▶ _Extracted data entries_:
----

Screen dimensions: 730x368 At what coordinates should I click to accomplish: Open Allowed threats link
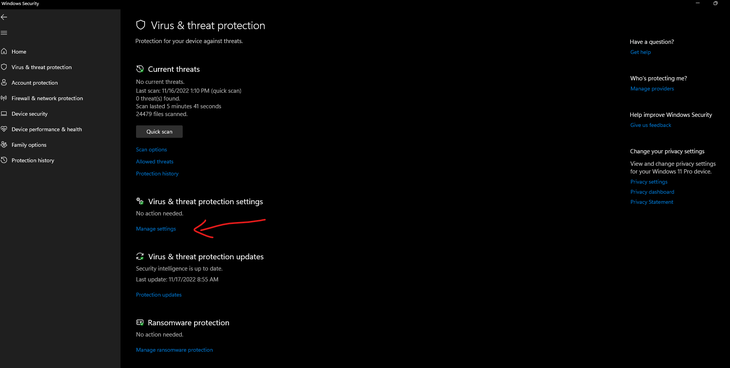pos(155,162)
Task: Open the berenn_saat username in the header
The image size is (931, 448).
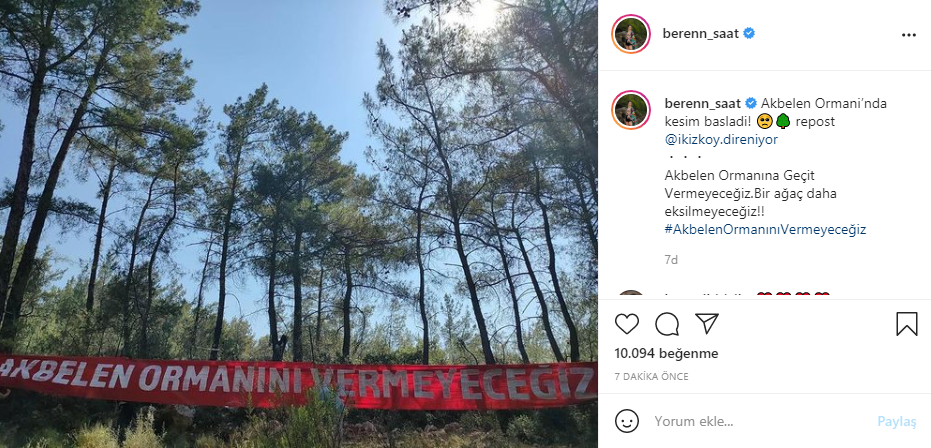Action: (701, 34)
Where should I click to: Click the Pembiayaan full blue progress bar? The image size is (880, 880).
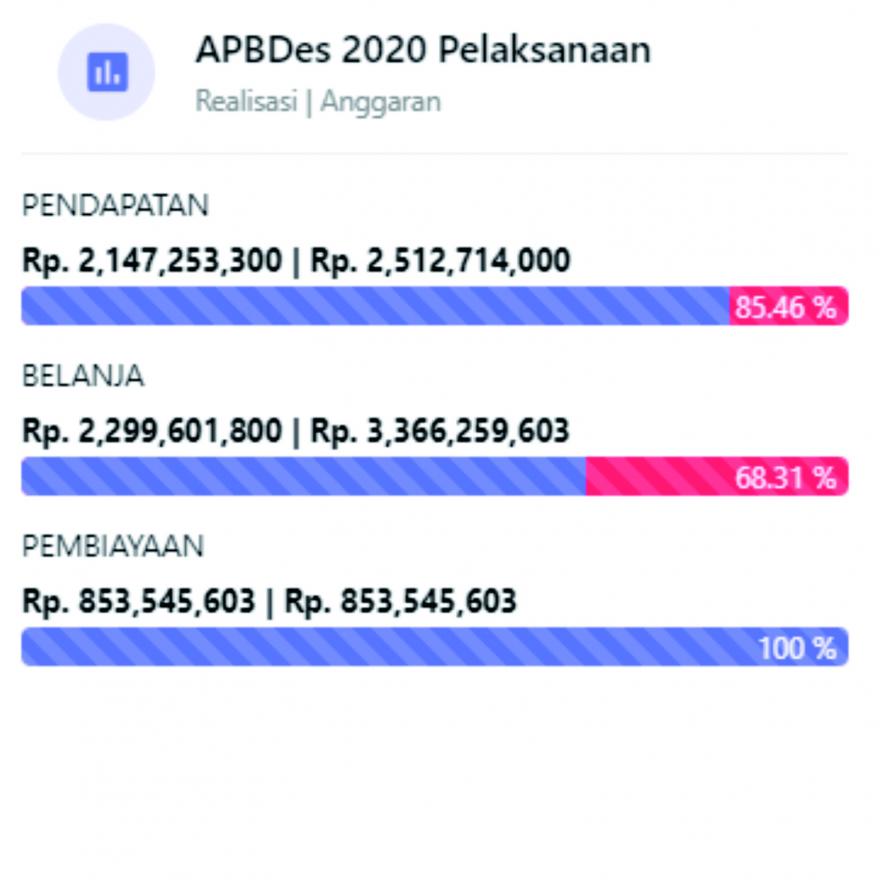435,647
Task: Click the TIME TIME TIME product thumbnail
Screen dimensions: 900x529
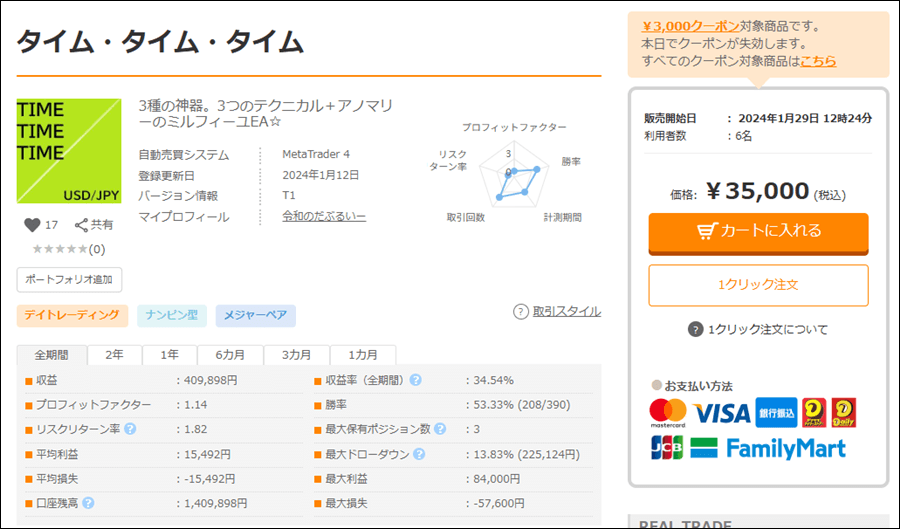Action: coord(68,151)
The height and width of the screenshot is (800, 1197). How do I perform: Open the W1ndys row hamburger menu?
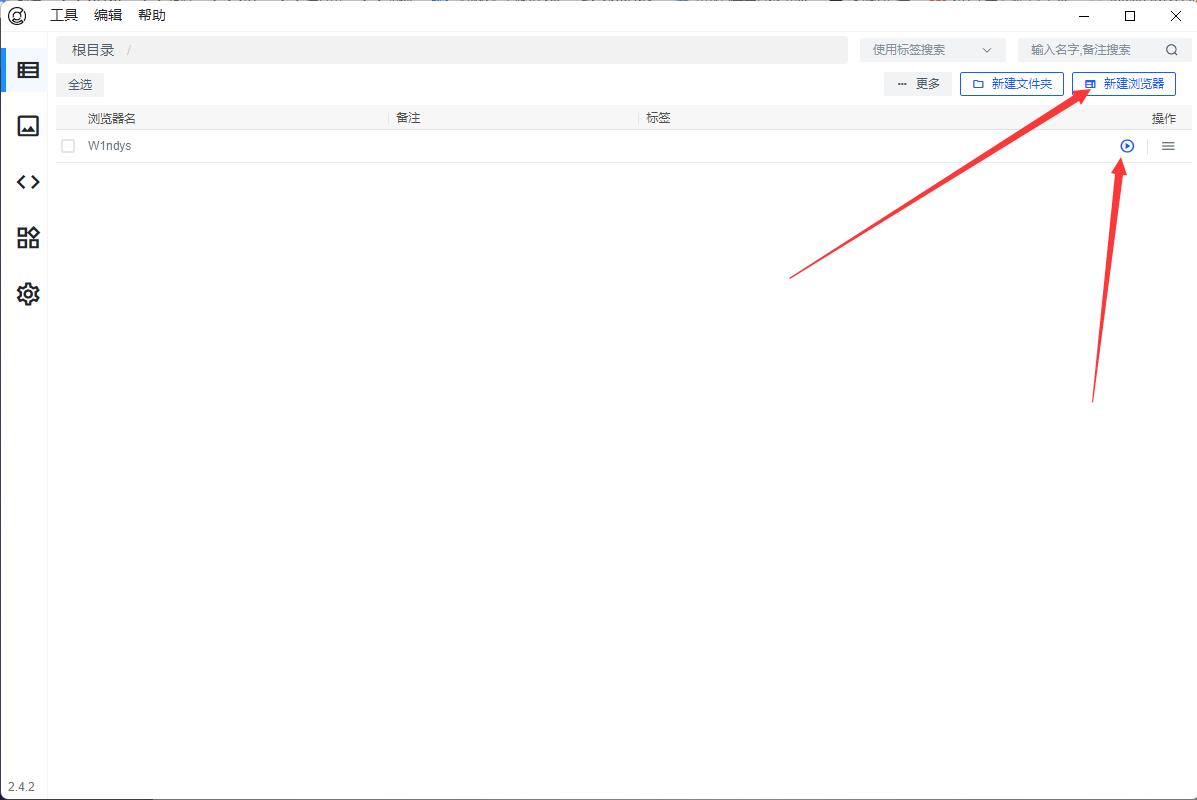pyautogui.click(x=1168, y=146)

----

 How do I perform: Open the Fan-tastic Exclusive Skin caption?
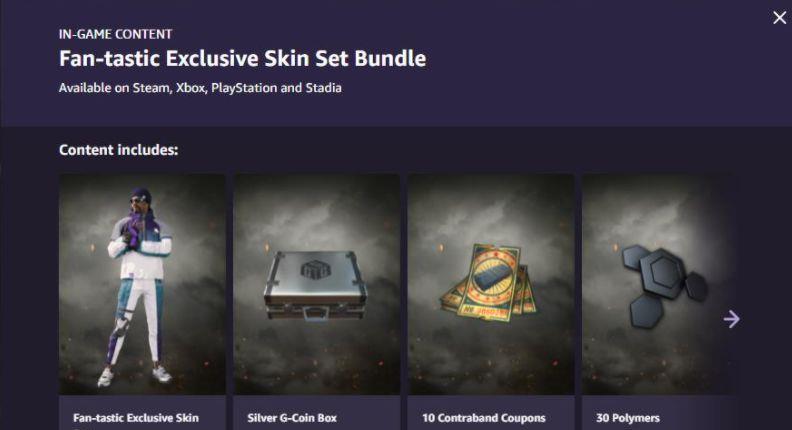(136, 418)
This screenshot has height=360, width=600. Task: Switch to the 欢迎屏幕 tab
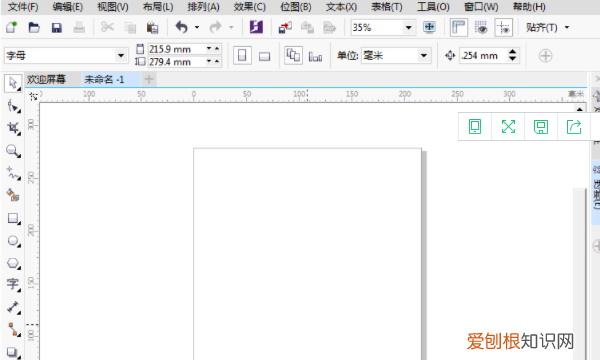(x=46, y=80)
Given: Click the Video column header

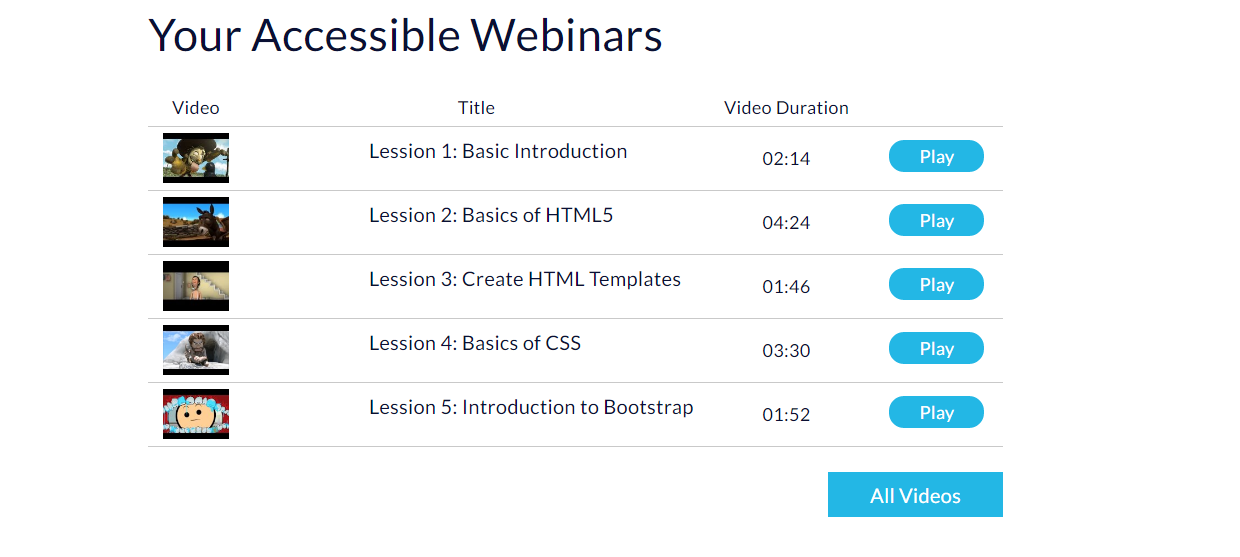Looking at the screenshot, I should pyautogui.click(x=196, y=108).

----

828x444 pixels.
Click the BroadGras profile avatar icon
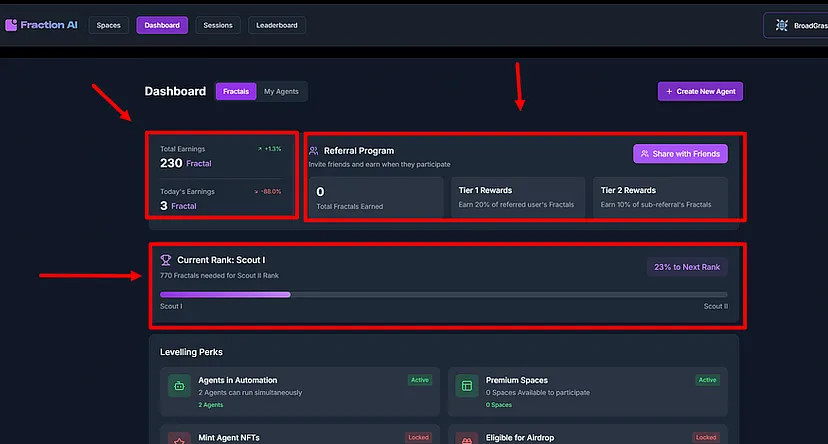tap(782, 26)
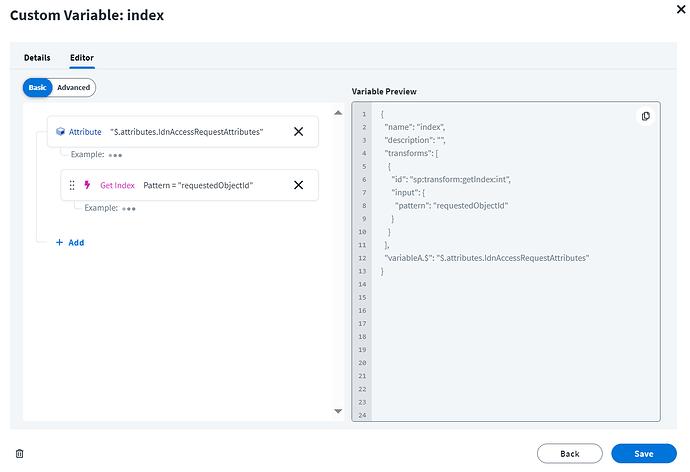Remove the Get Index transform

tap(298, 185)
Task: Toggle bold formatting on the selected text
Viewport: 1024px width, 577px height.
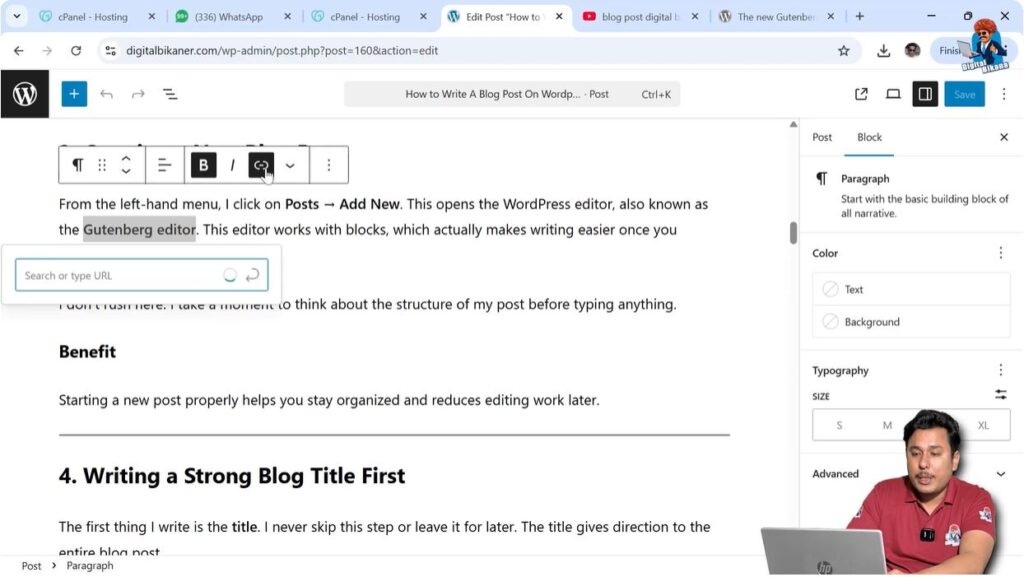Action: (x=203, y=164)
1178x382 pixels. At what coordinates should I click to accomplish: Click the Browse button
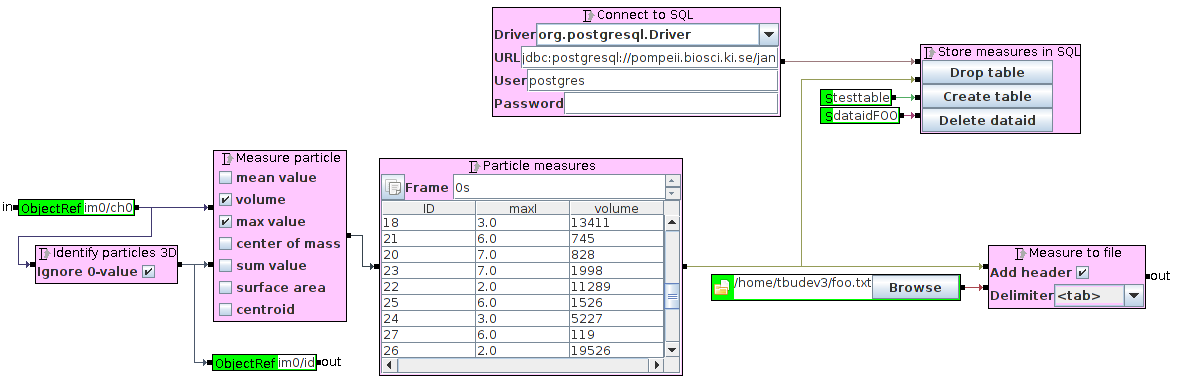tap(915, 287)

----

▶ _TASK INSTRUCTIONS_: Above are the records; restate exactly the lines from the one containing "Screen dimensions: 730x368" through the one containing "Task: Click the", keeping pictures out.

▶ _TASK SOLUTION_:
Screen dimensions: 730x368 At what coordinates should I click to accomplish: Open Allowed threats link
pos(155,162)
Task: Open the berenn_saat username in the header
The image size is (931, 448).
Action: (701, 34)
Where should I click to: Click the Pembiayaan full blue progress bar? The image size is (880, 880).
435,647
Task: Click the TIME TIME TIME product thumbnail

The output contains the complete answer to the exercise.